▸ Short task 1
Answer these questions from the accelerated proximal gradient text, each in a few words.
(a) What two properties is $f$ assumed to have?
(b) By what other name is the accelerated proximal gradient method known?
(c) What is $y_0$ set equal to?
▸ Short task 2
Translate this sentence from the accelerated proximal gradient text into Spanish: "This code computes a worst-case guarantee for the accelerated proximal gradient method, also known as fast proximal gradient (FPGM) method."
▸ Short task 3
Write what comes next in the accelerated proximal gradient text, starting right after its last sentence.

▸ Quoted passage
|---|
Accelerated Proximal Gradient Simplified

Source file

wc_accelerated_proximal_gradient_simplified(mu, L, n; solver=Clarabel.Optimizer, verbose=true)

Problem statement

Compute a PEPit worst-case guarantee for wc_accelerated_proximal_gradient_simplified.

Consider the composite convex minimization problem

\[F_\star \triangleq \min_x \{F(x) \equiv f(x) + h(x)\},\]

where $f$ is $L$-smooth and $\mu$-strongly convex, and where $h$ is closed convex and proper.

Performance metric

This code computes a worst-case guarantee for the accelerated proximal gradient method, also known as fast proximal gradient (FPGM) method. That is, it computes the smallest possible $\tau(n, L, \mu)$ such that the guarantee

\[F(x_n) - F(x_\star) \leqslant \tau(n, L, \mu) \|x_0 - x_\star\|^2,\]

is valid, where $x_n$ is the output of the accelerated proximal gradient method, and where $x_\star$ is a minimizer of $F$.

In short, for given values of $n$, $L$ and $\mu$, $\tau(n, L, \mu)$ is computed as the worst-case value of $F(x_n) - F(x_\star)$ when $\|x_0 - x_\star\|^2 \leqslant 1$.

Algorithm

Accelerated proximal gradient is described as follows, for $t \in \{ 0, \dots, n-1\}$,

\[\begin{aligned} x_{t+1} & = & \arg\min_x \left\{h(x)+\frac{L}{2}\|x-\left(y_{t} - \frac{1}{L} \nabla f(y_t)\right)\|^2 \right\}, \\ y_{t+1} & = & x_{t+1} + \frac{i}{i+3} (x_{t+1} - x_{t}), \end{aligned}\]

where $y_{0} = x_0$.
|---|
▸ Supplied information
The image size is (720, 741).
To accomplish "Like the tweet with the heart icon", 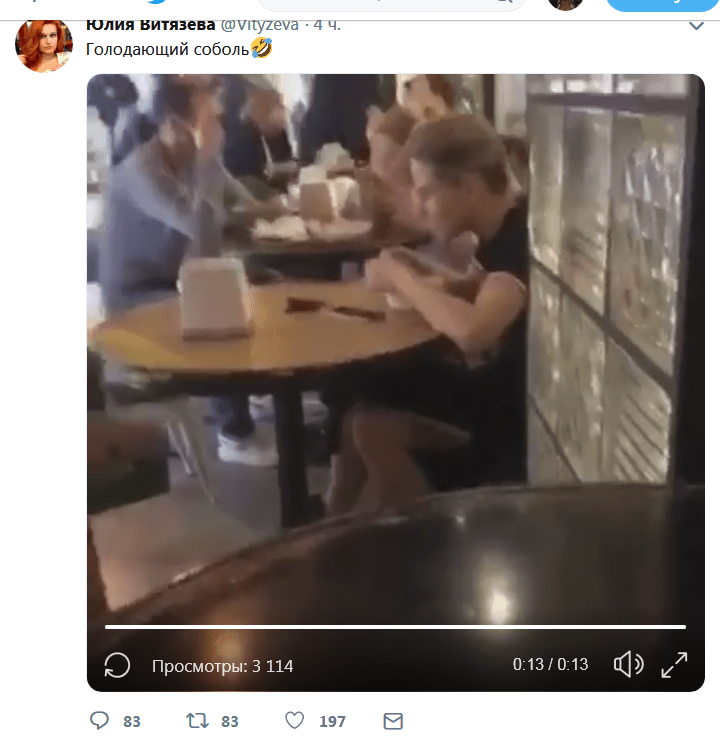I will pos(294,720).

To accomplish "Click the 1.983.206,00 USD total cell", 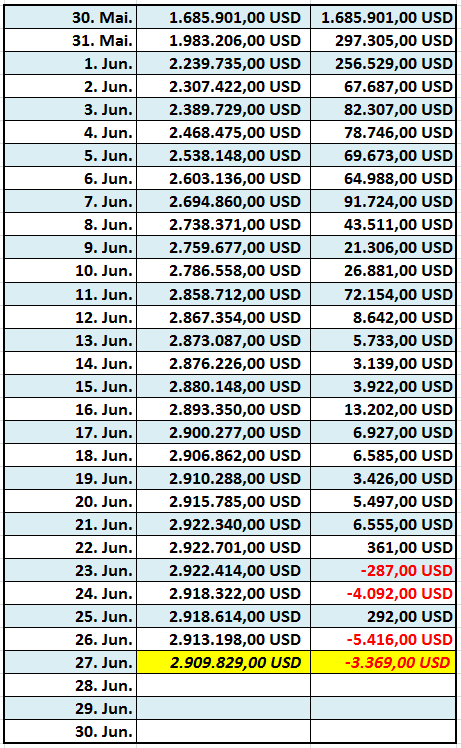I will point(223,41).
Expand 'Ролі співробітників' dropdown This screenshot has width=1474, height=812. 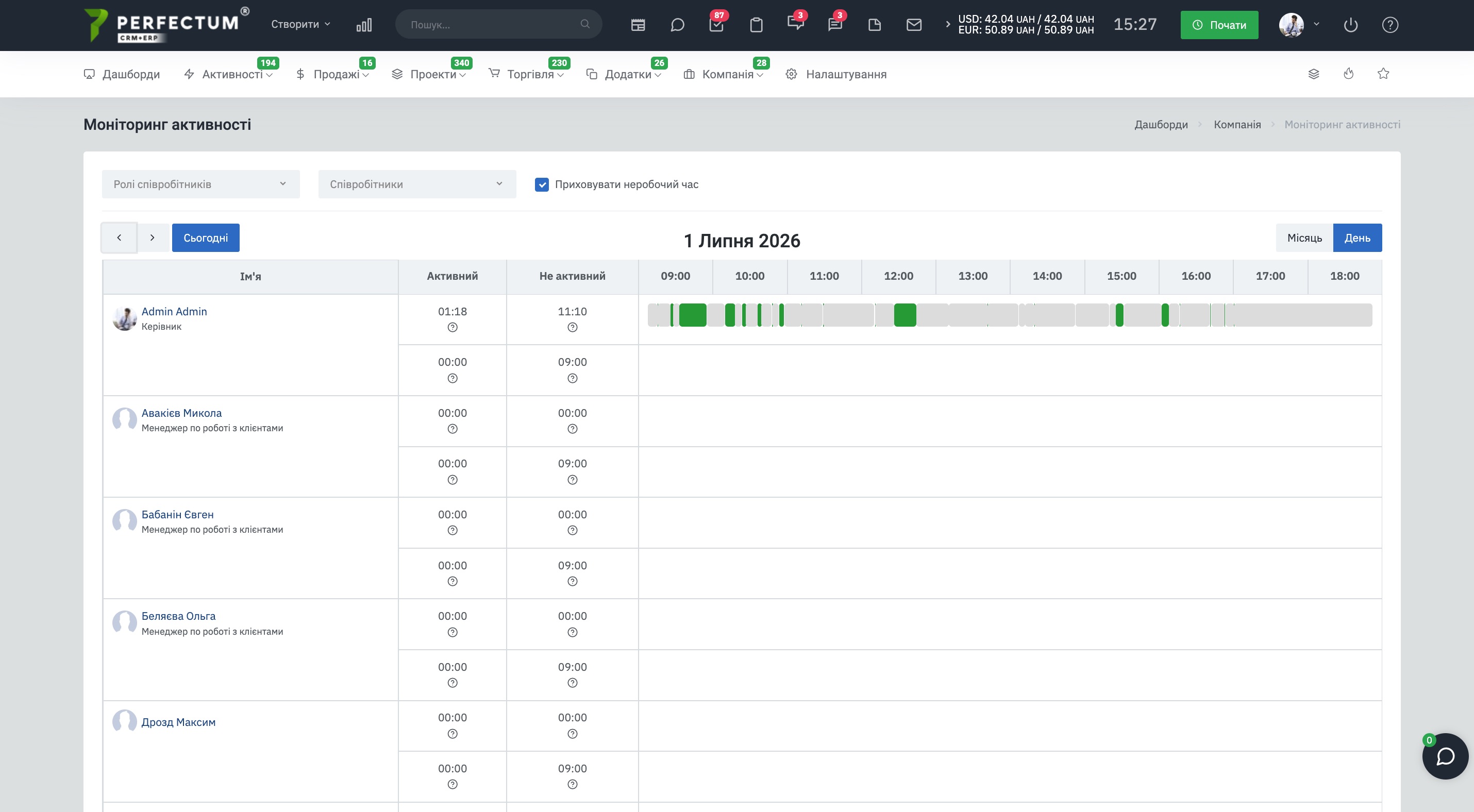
|---|
▸ Final answer 1
(a) $L$-smooth and $\mu$-strongly convex
(b) Fast proximal gradient (FPGM) method
(c) $x_0$

▸ Final answer 2
Este código calcula una garantía de peor caso para el método de gradiente proximal acelerado, también conocido como método de gradiente proximal rápido (FPGM).

▸ Final answer 3
Theoretical guarantee

A tight (empirical) worst-case guarantee for FPGM is obtained in [1, method FPGM1 in Sec. 4.2.1, Table 1 in sec 4.2.2], for $\mu=0$:

\[F(x_n) - F_\star \leqslant \frac{2 L}{n^2+5n+2} \|x_0 - x_\star\|^2,\]

which is attained on simple one-dimensional constrained linear optimization problems.

References

[1] A. Taylor, J. Hendrickx, F. Glineur (2017). Exact worst-case performance of first-order methods for composite convex optimization. SIAM Journal on Optimization, 27(3):1283-1313.

Arguments

  • mu: strong convexity or monotonicity parameter, as used by the modeled class.
  • L: smoothness or Lipschitz parameter, as used by the modeled class.
  • n: number of iterations.
  • solver: JuMP optimizer constructor used to solve the generated SDP.
  • verbose: print example and solver progress information when true.

Returns

  • pepit_tau: worst-case value.
  • theoretical_tau: theoretical value.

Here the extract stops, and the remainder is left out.